Task directions
Transcribe the full listing, keeping every word as it stands.

Entries provided
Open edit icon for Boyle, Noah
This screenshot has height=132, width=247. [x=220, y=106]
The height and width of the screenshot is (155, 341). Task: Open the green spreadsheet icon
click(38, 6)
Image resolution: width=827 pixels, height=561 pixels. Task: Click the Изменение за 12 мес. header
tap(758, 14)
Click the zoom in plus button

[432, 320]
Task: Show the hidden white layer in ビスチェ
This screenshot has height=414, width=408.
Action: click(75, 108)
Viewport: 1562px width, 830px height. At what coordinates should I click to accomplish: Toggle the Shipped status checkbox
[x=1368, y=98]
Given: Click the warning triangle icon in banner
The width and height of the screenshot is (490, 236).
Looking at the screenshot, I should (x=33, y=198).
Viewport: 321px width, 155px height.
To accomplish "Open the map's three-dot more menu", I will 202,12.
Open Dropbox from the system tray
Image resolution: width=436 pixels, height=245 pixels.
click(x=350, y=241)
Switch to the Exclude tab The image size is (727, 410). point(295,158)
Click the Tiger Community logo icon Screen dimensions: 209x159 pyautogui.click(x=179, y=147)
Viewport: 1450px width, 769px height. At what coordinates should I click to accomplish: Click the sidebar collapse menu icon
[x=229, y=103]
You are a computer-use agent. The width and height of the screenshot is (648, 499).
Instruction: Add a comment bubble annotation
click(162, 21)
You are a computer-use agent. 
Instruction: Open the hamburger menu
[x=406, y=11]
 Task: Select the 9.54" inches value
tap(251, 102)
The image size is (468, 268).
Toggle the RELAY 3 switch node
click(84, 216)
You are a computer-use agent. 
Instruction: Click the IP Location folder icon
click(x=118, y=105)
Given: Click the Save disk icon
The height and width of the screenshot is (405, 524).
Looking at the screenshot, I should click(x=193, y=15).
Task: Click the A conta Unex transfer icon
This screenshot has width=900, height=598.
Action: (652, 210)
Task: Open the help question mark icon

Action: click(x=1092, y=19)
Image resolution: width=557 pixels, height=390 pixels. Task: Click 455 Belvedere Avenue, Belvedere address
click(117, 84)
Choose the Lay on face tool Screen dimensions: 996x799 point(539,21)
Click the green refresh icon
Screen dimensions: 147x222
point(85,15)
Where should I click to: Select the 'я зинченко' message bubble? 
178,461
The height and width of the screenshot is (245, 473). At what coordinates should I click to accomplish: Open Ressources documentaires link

Solved exercise
Open edit icon for Boyle, Noah
This screenshot has height=132, width=247. [x=220, y=106]
The height and width of the screenshot is (155, 341). Task: Open the green spreadsheet icon
click(38, 6)
Image resolution: width=827 pixels, height=561 pixels. Task: Click the Изменение за 12 мес. header
tap(758, 14)
Click the zoom in plus button

[432, 320]
Task: Show the hidden white layer in ビスチェ
This screenshot has height=414, width=408.
Action: click(75, 108)
Viewport: 1562px width, 830px height. At what coordinates should I click to accomplish: Toggle the Shipped status checkbox
[x=1368, y=98]
Given: Click the warning triangle icon in banner
The width and height of the screenshot is (490, 236).
Looking at the screenshot, I should (x=33, y=198).
Viewport: 321px width, 155px height.
To accomplish "Open the map's three-dot more menu", I will 202,12.
Open Dropbox from the system tray
Image resolution: width=436 pixels, height=245 pixels.
click(x=350, y=241)
Switch to the Exclude tab The image size is (727, 410). point(295,158)
Click the Tiger Community logo icon Screen dimensions: 209x159 pyautogui.click(x=179, y=147)
Viewport: 1450px width, 769px height. At what coordinates should I click to accomplish: Click the sidebar collapse menu icon
[x=229, y=103]
You are a computer-use agent. The width and height of the screenshot is (648, 499).
Instruction: Add a comment bubble annotation
click(162, 21)
You are a computer-use agent. 
Instruction: Open the hamburger menu
[x=406, y=11]
 Task: Select the 9.54" inches value
tap(251, 102)
The image size is (468, 268).
Toggle the RELAY 3 switch node
click(84, 216)
You are a computer-use agent. 
Instruction: Click the IP Location folder icon
click(x=118, y=105)
Given: Click the Save disk icon
The height and width of the screenshot is (405, 524).
Looking at the screenshot, I should click(x=193, y=15).
Task: Click the A conta Unex transfer icon
This screenshot has width=900, height=598.
Action: (652, 210)
Task: Open the help question mark icon

Action: click(x=1092, y=19)
Image resolution: width=557 pixels, height=390 pixels. Task: Click 455 Belvedere Avenue, Belvedere address
click(117, 84)
Choose the Lay on face tool Screen dimensions: 996x799 point(539,21)
Click the green refresh icon
Screen dimensions: 147x222
point(85,15)
Where should I click to: Select the 'я зинченко' message bubble? 
178,461
The height and width of the screenshot is (245, 473). At what coordinates should I click to accomplish: Open Ressources documentaires link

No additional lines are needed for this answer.